But wait, David tells the skeptical Arnie: Let me take you back to when it all began. And so he does, to two years earlier, at a college beer fest where a fortune-telling challenge evolves into something much weirder. "John Dies at the End" packs a helluva lot of horror absurdism into its giddily bouncing 99 minutes, most of its high jinks predicated by a psychotropic drug called ... wait for it ... Soy Sauce, which enables users to see into the future and into other dimensions. This knowledge is not always pleasant, as it "reveals" that sometimes the normal-looking people you're talking to are spider-crab-looking monsters from the aforementioned other dimensions.

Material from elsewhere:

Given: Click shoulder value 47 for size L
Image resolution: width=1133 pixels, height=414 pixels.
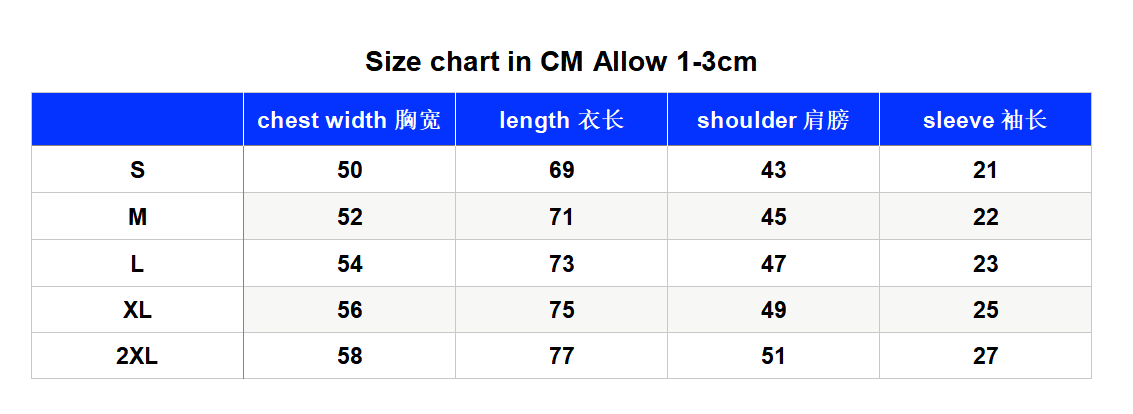Looking at the screenshot, I should click(773, 264).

Soon it gets a little difficult to distinguish one reality from another, and the viewer gets a good perspective on why poor David is so twitchy. It's tough to keep up, and if you're not a horror fan, it's hard to find a reason to keep up. If you are a horror fan, and one with a sense of humor, you'll likely be diverted by the "spawning pod things," exploding eyeballs and other outrageous effects, as well as the antic hopscotch of the movie's story line and the genial ineffectiveness of the two protagonists who are convinced they have to save humanity ... until they're not. At one point, during their eager-beaver phase, David and John travel to a dimension largely populated by topless women wearing face masks, and John comments, "We're in 'Eyes Wide Shut' world." If that joke strikes you as funny, you may well be the target audience for "John Dies at the End. " If not, you might want to go for something a little more conventional.
Glenn Kenny is chief film critic for MSN Movies. He was the chief film critic for Premiere magazine from 1998 to 2007. He contributes to various publications and websites, and blogs at http://somecamerunning.typepad.com. He lives in Brooklyn.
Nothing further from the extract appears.